Task goal: Reproduce the material word for word, starting at its first line and continuing through the line that contains "pos(598,407)", with both of those lines included.

[Records excerpted from a collection]
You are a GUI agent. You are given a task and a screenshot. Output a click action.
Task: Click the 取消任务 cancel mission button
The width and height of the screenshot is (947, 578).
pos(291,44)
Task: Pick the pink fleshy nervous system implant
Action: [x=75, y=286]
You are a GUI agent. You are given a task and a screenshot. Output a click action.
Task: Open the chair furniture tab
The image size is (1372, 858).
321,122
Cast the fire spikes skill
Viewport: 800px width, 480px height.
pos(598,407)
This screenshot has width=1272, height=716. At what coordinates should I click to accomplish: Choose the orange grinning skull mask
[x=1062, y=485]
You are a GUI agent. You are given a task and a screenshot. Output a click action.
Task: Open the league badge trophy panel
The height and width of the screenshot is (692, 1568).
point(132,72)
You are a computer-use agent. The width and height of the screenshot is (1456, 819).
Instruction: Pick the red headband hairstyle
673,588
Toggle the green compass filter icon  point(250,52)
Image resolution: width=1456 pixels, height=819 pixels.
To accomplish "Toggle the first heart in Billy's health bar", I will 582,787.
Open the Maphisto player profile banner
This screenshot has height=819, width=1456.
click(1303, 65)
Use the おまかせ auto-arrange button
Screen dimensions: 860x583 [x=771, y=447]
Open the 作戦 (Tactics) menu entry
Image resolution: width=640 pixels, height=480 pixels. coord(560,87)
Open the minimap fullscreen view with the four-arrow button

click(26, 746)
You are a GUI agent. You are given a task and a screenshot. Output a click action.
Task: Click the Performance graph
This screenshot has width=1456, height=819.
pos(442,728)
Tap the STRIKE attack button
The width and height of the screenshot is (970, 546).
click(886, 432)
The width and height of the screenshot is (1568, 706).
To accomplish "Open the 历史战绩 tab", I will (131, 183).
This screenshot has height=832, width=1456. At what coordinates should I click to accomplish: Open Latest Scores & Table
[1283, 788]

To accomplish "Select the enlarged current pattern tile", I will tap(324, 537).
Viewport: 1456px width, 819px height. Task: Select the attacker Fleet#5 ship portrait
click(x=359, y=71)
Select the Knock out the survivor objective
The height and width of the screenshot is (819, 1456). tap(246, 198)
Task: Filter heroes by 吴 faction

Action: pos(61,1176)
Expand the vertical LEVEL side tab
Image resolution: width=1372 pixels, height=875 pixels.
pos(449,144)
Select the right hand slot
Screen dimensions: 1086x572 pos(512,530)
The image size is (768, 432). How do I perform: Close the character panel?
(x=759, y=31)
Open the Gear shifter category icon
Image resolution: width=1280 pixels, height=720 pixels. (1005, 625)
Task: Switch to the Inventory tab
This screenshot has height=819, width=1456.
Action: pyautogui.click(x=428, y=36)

Answer:
You are a GUI agent. You are given a task and a screenshot. Output a click action.
Task: Click the 取消任务 cancel mission button
The width and height of the screenshot is (947, 578).
pos(291,44)
Task: Pick the pink fleshy nervous system implant
Action: [x=75, y=286]
You are a GUI agent. You are given a task and a screenshot. Output a click action.
Task: Open the chair furniture tab
The image size is (1372, 858).
321,122
Cast the fire spikes skill
Viewport: 800px width, 480px height.
pos(598,407)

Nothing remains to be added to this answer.